Extracted records:
################
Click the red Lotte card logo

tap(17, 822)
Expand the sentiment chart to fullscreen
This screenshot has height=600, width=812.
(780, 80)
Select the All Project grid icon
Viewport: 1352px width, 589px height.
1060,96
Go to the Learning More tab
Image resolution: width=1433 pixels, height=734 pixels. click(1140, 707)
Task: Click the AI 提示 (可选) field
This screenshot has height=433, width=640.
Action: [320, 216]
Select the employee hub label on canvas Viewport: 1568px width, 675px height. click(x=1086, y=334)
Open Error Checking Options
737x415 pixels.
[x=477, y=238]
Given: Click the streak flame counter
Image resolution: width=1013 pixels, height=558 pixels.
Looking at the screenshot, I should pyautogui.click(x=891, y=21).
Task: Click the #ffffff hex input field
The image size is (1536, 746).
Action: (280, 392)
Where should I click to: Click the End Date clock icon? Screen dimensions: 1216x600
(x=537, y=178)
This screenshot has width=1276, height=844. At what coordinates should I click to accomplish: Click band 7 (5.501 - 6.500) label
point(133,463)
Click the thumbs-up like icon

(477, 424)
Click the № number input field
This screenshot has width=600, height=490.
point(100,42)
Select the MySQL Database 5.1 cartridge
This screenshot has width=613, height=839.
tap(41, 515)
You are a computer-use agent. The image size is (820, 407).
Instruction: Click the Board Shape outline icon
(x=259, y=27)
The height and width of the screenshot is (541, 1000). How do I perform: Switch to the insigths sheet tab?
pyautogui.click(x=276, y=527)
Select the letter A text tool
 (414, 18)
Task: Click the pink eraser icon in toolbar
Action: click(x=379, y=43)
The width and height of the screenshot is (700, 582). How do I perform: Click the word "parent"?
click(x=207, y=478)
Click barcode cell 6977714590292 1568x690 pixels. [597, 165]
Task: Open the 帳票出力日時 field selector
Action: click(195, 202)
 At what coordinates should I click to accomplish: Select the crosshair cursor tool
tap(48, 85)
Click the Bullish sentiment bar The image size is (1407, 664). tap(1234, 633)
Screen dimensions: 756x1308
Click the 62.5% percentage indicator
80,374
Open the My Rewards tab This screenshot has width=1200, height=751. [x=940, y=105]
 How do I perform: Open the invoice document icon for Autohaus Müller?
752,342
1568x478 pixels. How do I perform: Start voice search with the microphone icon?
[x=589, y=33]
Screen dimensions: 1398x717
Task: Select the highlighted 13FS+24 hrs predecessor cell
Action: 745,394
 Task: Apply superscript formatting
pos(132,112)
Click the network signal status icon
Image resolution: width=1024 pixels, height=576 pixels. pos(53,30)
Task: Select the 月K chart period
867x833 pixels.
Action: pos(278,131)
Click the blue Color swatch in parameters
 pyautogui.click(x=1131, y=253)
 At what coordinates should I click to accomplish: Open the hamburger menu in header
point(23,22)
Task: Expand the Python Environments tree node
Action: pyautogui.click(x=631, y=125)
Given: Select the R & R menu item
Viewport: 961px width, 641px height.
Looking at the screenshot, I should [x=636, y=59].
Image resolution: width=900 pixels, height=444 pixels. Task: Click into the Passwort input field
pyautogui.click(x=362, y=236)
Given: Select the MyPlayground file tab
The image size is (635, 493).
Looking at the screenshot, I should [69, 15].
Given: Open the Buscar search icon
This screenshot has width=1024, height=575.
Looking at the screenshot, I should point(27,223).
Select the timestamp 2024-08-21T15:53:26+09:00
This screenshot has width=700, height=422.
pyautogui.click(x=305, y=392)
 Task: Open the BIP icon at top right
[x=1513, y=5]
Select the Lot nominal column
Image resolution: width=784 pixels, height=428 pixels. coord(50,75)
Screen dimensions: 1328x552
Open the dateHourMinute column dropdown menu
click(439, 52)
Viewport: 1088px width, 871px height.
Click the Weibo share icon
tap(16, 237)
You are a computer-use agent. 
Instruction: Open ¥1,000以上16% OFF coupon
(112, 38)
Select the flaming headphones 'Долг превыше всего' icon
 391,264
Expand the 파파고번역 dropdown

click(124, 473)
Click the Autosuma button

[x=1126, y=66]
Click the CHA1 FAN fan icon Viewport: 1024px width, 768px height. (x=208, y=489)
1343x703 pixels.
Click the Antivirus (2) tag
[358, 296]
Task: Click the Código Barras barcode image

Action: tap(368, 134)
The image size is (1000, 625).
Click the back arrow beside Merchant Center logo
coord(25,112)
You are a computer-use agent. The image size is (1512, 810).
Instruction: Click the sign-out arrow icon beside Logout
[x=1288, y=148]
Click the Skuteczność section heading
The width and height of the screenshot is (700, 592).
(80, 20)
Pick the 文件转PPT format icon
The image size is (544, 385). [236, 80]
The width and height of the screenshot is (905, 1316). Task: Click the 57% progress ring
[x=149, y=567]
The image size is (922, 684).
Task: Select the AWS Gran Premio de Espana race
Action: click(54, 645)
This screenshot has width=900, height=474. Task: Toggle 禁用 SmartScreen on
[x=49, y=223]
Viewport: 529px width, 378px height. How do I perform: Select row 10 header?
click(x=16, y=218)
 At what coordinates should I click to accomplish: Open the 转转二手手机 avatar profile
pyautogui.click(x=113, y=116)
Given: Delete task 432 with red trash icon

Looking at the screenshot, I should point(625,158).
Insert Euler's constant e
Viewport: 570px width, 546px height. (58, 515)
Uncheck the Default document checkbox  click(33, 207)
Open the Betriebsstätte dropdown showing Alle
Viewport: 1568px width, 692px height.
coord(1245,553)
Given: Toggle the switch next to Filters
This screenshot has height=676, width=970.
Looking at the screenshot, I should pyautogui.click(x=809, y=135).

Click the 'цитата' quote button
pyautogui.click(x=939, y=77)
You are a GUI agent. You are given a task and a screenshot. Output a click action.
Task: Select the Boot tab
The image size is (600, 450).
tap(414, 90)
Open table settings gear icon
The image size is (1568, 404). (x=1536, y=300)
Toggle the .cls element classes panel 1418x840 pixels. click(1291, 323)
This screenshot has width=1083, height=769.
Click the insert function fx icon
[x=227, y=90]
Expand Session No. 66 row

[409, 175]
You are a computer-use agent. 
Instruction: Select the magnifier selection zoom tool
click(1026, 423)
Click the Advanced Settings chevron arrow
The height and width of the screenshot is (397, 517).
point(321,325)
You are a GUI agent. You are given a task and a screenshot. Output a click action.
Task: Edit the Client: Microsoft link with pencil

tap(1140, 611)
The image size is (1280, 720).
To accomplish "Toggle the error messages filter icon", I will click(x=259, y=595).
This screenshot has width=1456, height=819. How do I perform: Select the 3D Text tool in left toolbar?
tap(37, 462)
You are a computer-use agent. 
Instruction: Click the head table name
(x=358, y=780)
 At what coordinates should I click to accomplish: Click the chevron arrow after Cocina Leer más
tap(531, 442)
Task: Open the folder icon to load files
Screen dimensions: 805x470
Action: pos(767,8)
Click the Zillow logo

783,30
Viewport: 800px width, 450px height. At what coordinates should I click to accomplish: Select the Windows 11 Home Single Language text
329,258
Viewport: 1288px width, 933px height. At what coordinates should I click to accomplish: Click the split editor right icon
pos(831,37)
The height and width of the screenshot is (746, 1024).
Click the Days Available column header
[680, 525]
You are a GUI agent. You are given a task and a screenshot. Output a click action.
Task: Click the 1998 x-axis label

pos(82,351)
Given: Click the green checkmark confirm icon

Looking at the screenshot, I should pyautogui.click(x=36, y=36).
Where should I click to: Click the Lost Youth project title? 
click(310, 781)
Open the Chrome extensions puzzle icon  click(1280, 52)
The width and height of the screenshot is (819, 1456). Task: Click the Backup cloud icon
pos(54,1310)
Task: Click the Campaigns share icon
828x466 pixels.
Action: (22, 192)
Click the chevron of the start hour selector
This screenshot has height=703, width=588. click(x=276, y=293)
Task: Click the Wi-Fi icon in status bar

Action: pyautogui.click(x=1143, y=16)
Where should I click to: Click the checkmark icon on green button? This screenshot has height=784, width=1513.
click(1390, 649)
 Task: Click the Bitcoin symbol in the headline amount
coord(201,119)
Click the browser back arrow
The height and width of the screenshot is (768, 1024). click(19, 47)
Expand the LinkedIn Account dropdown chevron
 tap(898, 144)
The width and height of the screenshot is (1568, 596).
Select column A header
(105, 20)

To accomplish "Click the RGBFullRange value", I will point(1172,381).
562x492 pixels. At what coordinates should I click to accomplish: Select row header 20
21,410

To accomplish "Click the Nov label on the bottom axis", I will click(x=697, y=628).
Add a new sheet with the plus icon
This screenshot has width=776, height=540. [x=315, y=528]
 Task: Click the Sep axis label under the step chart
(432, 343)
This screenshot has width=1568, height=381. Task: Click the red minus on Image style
################
## Exercise goal
Report all lines above with "sentiment".

## Result for this task
Expand the sentiment chart to fullscreen
Click the Bullish sentiment bar The image size is (1407, 664). tap(1234, 633)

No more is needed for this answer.